The task ▸ Your answer must be an exact copy of the data below, minus any pictures.

Start of Block

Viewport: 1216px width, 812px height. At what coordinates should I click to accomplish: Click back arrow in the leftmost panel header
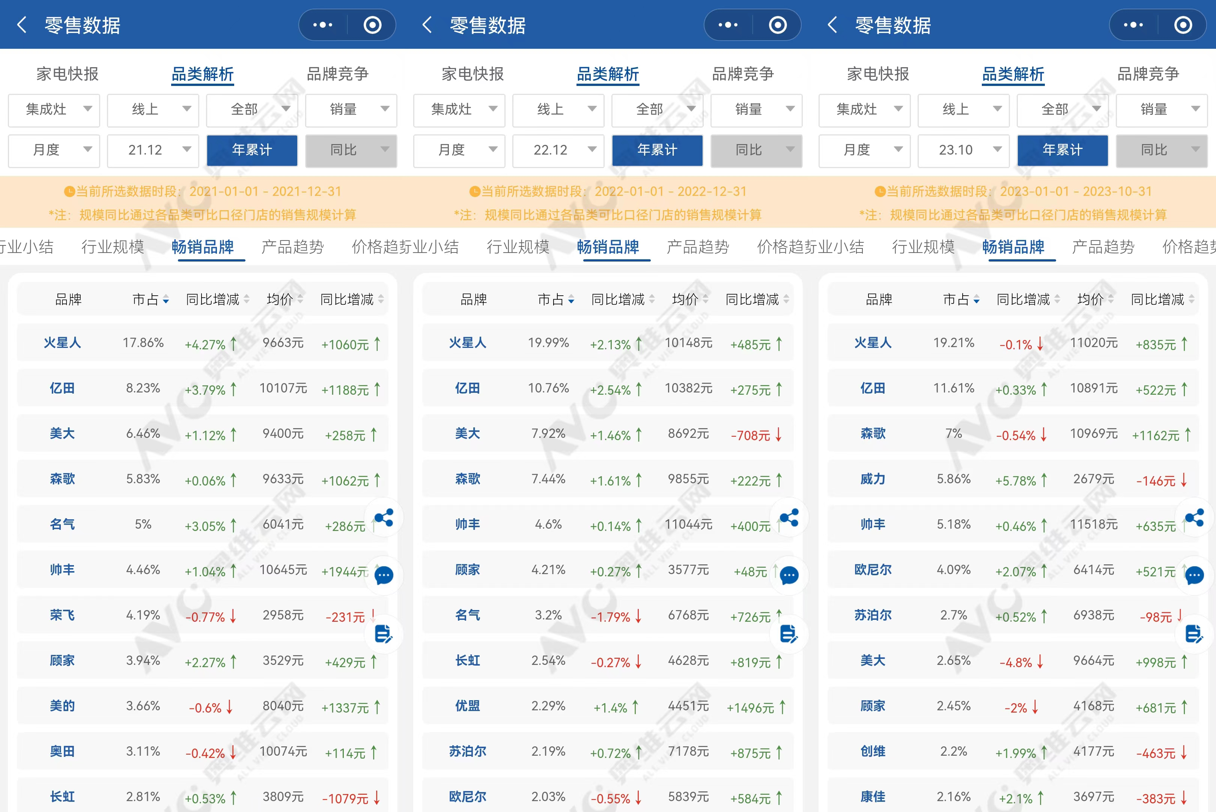(22, 25)
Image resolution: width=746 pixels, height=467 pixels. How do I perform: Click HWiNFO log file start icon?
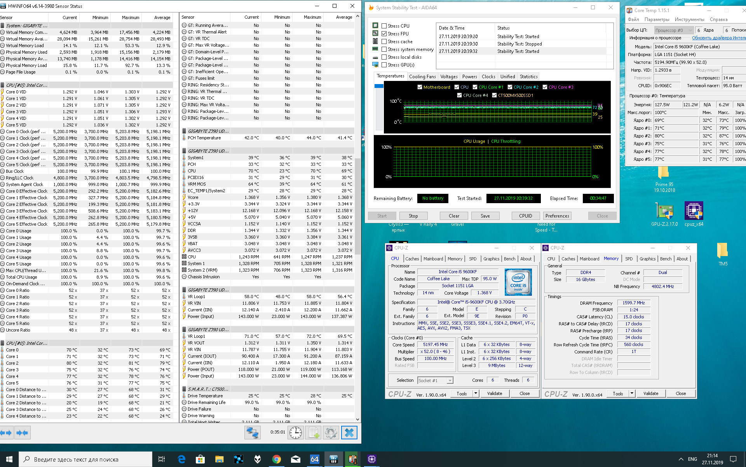[314, 433]
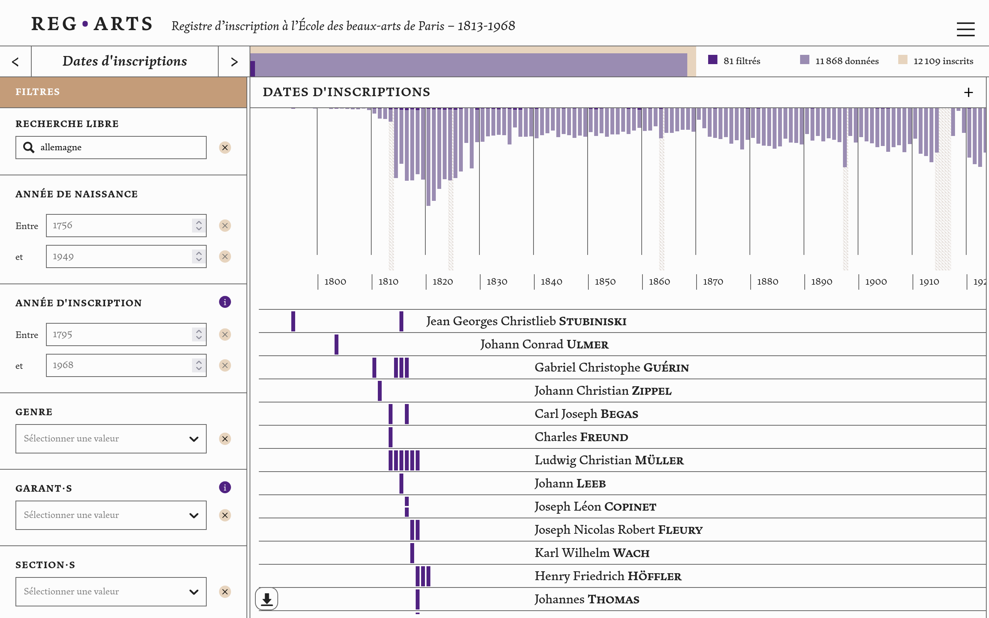Open the Garant·s dropdown
The width and height of the screenshot is (989, 618).
(111, 515)
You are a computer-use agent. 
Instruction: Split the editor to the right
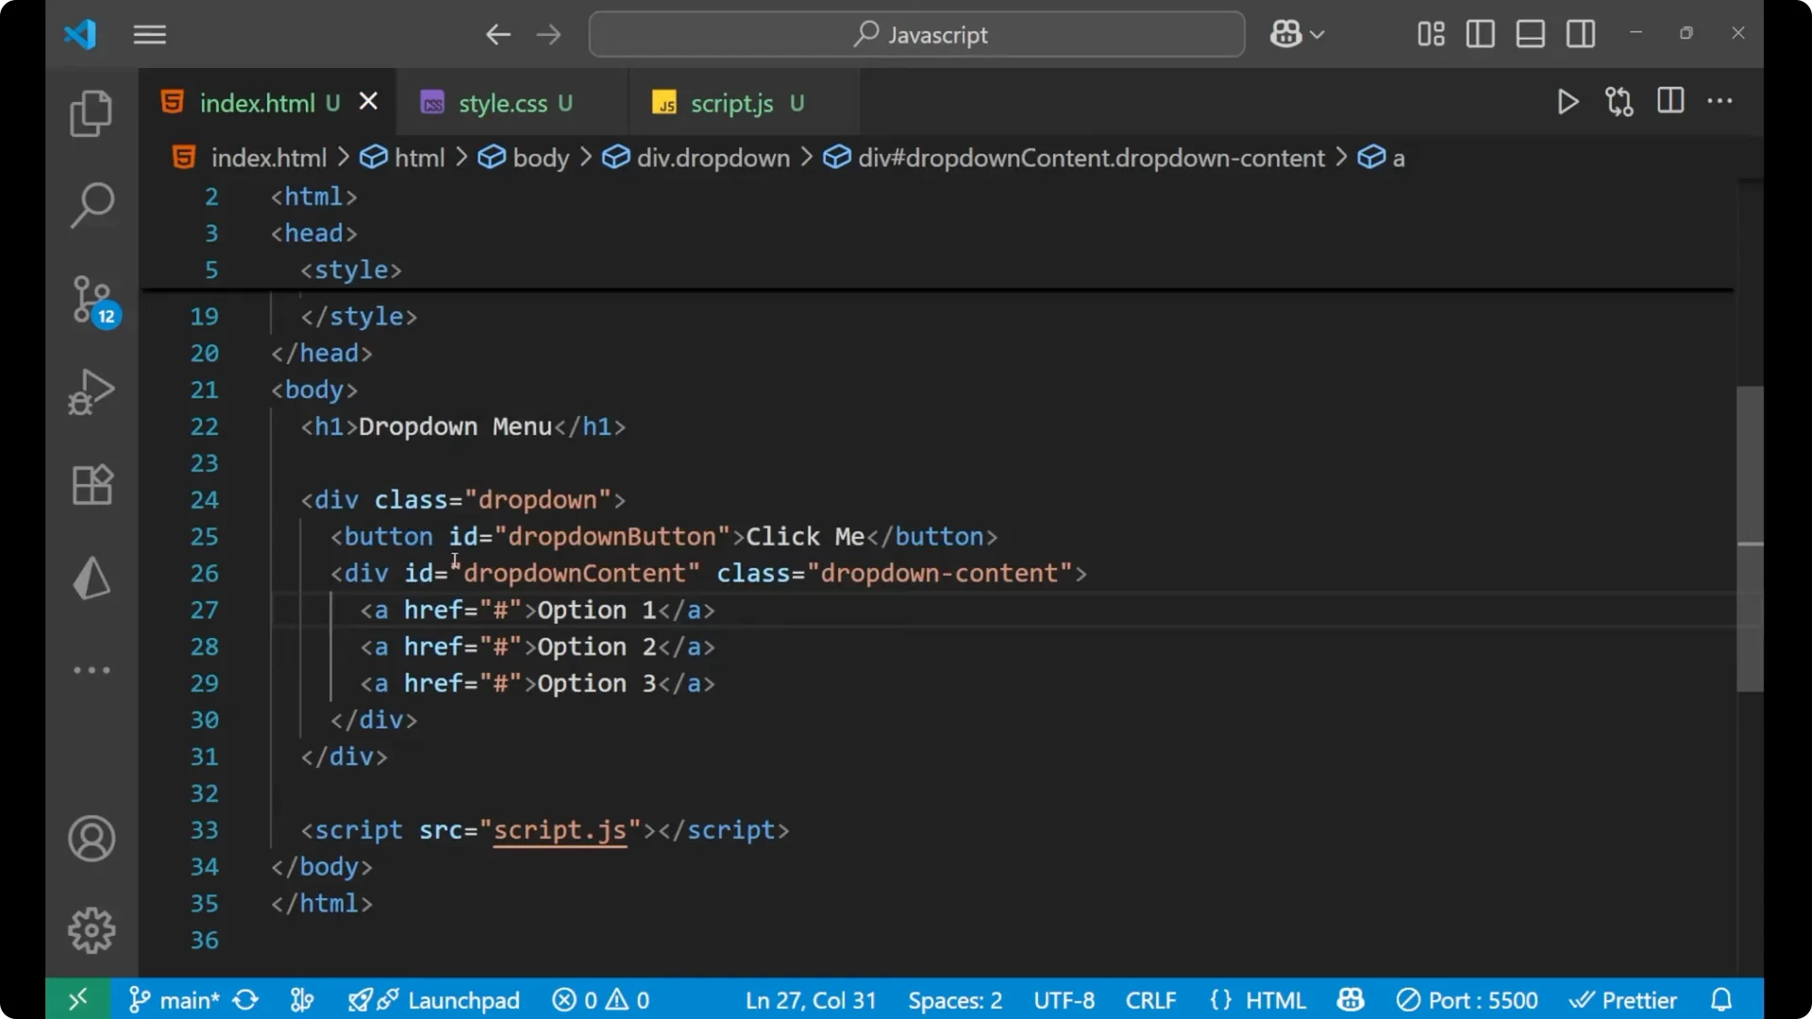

End of Block

Response to the task ▸
Viewport: 1216px width, 812px height. At what coordinates should I click to accomplish: Click back arrow in the leftmost panel header
(22, 25)
Image resolution: width=746 pixels, height=467 pixels. How do I perform: Click HWiNFO log file start icon?
[314, 433]
Open the Garant·s dropdown
The width and height of the screenshot is (989, 618).
(111, 515)
You are a computer-use agent. 
Instruction: Split the editor to the right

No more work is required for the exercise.